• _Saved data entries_
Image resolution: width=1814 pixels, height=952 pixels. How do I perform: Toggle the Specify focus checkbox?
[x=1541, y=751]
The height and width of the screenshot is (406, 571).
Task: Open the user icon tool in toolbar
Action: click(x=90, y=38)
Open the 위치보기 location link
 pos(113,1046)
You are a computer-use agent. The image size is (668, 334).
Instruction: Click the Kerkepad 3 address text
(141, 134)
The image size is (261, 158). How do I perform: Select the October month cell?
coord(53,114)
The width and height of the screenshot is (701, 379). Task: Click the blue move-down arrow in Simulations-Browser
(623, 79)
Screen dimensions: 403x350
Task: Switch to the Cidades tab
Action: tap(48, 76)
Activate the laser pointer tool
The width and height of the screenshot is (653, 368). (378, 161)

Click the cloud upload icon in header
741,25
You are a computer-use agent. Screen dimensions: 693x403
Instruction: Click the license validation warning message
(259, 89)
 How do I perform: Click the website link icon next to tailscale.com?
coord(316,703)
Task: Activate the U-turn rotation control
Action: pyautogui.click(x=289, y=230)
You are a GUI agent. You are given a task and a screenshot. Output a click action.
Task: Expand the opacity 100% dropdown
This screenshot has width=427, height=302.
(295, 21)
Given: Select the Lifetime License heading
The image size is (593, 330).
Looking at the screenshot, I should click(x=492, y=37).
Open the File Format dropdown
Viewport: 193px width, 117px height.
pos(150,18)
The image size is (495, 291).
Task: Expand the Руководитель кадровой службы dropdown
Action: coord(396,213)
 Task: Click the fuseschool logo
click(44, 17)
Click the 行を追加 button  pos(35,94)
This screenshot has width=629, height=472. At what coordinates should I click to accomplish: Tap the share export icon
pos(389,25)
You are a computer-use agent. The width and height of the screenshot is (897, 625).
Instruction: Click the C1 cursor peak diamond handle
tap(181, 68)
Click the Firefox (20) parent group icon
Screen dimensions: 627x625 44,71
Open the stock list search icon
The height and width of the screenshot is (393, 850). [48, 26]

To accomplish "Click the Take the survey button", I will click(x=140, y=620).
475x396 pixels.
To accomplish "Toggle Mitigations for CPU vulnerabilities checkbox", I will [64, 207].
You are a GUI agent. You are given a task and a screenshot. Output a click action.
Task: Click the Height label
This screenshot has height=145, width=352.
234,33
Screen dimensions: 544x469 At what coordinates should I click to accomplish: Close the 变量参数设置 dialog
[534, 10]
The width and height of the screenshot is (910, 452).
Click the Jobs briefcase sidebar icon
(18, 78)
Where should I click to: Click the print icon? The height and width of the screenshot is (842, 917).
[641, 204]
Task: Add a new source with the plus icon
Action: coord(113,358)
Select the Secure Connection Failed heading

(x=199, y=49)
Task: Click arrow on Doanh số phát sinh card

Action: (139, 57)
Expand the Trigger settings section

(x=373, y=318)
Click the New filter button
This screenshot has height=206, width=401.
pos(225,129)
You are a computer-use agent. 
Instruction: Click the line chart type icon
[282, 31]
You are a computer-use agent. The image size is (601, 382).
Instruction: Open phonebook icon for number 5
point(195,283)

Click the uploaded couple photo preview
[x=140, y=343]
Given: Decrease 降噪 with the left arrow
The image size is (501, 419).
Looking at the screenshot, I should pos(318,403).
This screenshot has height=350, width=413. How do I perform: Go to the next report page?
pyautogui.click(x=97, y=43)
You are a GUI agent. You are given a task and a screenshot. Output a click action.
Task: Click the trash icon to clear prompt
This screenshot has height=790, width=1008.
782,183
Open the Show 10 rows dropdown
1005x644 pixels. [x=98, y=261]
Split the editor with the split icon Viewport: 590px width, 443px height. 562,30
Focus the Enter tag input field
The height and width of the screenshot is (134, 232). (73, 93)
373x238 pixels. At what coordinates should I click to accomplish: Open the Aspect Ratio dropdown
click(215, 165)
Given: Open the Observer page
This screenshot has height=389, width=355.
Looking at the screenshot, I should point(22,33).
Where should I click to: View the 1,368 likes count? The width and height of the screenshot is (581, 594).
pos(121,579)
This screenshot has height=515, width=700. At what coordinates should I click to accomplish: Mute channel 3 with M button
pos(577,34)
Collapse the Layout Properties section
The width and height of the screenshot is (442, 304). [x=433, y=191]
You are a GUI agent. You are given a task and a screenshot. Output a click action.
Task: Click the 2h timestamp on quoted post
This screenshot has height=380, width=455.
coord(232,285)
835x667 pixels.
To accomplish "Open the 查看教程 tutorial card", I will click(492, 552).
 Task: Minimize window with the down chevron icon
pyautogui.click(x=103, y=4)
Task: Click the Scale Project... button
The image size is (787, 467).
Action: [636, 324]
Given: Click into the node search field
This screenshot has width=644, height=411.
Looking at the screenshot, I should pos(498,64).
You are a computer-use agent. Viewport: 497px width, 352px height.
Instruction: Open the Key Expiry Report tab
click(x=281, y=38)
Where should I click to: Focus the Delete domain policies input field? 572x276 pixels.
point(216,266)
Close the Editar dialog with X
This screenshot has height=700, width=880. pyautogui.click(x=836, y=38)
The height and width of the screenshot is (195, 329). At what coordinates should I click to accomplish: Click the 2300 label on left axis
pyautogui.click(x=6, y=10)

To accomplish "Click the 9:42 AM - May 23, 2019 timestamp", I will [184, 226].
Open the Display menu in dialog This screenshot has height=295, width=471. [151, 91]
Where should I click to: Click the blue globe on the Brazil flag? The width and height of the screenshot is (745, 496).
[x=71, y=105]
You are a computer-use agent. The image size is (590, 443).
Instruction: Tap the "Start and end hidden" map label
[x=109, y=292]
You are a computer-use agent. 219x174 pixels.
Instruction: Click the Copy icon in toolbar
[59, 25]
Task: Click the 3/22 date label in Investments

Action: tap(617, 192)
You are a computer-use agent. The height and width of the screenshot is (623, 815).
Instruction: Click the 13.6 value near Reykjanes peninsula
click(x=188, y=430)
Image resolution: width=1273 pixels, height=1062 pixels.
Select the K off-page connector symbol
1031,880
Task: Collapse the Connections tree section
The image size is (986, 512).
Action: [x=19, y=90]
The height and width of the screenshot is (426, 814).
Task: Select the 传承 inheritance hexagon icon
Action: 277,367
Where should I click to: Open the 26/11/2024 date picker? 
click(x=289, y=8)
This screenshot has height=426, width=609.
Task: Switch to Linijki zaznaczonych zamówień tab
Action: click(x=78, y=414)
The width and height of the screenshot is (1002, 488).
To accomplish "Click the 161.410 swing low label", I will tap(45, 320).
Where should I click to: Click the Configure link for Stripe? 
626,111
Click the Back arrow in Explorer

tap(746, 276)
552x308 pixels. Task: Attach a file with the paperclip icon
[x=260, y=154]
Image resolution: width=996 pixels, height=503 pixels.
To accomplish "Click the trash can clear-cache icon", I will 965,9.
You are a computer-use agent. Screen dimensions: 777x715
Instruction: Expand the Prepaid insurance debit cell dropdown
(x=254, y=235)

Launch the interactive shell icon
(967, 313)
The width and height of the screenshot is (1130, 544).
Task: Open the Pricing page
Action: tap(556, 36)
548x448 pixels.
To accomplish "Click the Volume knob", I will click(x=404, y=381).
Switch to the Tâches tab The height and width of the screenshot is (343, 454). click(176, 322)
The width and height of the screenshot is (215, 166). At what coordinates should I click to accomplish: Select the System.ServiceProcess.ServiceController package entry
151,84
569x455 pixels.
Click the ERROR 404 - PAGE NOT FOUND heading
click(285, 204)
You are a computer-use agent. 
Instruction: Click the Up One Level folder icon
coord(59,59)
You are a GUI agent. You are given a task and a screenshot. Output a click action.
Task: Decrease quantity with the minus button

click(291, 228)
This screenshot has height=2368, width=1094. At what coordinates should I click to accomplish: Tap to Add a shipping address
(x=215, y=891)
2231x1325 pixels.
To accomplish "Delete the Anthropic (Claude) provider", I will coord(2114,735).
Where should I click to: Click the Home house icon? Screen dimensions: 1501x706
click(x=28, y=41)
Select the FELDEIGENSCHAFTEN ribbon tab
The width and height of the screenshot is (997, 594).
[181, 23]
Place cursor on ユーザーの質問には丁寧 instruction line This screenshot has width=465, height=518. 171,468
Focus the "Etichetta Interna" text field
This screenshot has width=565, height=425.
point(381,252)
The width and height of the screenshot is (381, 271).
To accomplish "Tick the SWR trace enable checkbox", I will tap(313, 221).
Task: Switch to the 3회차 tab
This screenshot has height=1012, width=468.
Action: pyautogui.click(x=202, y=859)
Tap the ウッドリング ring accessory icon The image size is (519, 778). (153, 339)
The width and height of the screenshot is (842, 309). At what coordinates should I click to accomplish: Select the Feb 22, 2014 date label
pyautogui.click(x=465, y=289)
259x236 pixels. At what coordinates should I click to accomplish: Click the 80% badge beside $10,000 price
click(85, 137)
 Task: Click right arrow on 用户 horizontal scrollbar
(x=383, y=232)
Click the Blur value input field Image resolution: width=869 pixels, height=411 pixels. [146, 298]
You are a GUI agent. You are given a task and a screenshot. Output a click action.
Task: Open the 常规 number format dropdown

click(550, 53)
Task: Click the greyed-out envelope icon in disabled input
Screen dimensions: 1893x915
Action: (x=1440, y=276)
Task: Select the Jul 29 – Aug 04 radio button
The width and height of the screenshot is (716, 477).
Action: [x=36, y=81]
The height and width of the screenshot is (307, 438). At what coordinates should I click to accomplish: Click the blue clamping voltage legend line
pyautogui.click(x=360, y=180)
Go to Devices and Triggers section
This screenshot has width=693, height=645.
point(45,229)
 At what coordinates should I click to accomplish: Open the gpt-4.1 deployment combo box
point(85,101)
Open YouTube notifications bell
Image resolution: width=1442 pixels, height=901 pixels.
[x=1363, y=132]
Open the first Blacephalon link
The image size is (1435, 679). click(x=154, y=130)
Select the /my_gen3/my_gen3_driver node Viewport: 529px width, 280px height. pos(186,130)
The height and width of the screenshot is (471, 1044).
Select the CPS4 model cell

• _Task instructions_
Scan each line above for the string "clear". Give the tally and nothing else.

• _Result_
2